BEST MODE FOR CARRING OUT THE INVENTION AND INDUSTRIAL APPLICABILITY
With reference, initially, to FIG. 1, an air conditioning unit 10,
according to the present invention, includes an indoor module 12 and an
outdoor module 14 integrally attached to one another and mounted in a
metal base pan 16 for use as a room air conditioner ("RAC"). It will be
appreciated as the description of the invention proceeds that the indoor
module 12 and the outdoor module 14 may be manufactured as independent
modules, with some minor modification, for use as a split system air
conditioner as illustrated in FIGS. 65 and 66 and will be described in
more detail hereinbelow.
The RAC unit is adapted to be positioned in a rectangular opening in an
exterior wall or on a window sill in a room where cooling is desired, with
the indoor module 12 facing into the room as in conventional.

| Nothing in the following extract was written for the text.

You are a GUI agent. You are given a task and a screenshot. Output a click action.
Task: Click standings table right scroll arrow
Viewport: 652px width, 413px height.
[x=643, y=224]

The indoor
module 12 comprises an indoor refrigerant to air heat exchanger 18
(hereinafter "evaporator coil") and an inside or evaporator fan 20. Air
from the space to be conditioned by the system is drawn into the indoor
module 12, by action of the evaporator fan 20, through inlet louvers 22
formed in an indoor grille 24 and is directed through the evaporator coil
18 where the air is cooled, before exiting from the indoor module 12
through an indoor conditioned air discharge assembly, generally 26.
The outdoor module 14 of the air conditioner unit is located outside of the
space whose air is to be conditioned. The outdoor module contains, as best
seen with reference to FIGS. 3, 10 and 50, an outdoor refrigerant to air
heat exchanger or coil 28 (hereinafter "condenser coil 28"), an outdoor
fan 30, an outdoor fan motor 32 and a compressor 34. In operation, ambient
air enters the outdoor module 14 through a number of louvered air inlets
36 located in the upper 38 and lower 40 sections of the outdoor module
housing. The air entering the outdoor module then passes through the
outdoor fan 30 into the interior of the outdoor module from where it is
forced through the condenser coil 28 before exiting from the outdoor
section 14 through discharge louvers 42 in the back of the outdoor module.
FIG. 2 illustrates the indoor module 12 and the outdoor module 14 separated
from one another. With reference to this FIG. 2 and FIGS. 3 through 26,
construction of the indoor module will be described in detail. All of the
components of the indoor module are assembled to the indoor housing 44,
which is illustrated without any components assembled thereto in FIGS. 11,
12 and 13. The indoor housing is a one piece component molded from a
polymer material, such as polypropylene. The housing 44 generally is a
rectangular enclosure having a rear wall 46, top and bottom walls 48 and
50, respectively, and left and right hand side walls 52 and 54,
respectively. The housing is provided with numerous integrally molded
structural attachment points for the various components of the indoor
module 12. Other integrally molded components serve as guide and support
structure for other components. Each of these structures will be
individually described as the structure, which it cooperates with for
attachment or support, is described.
The first component to be assembled to the indoor housing 44 is the indoor
fan scroll 56 illustrated standing alone in FIG. 18 and in detail in FIGS.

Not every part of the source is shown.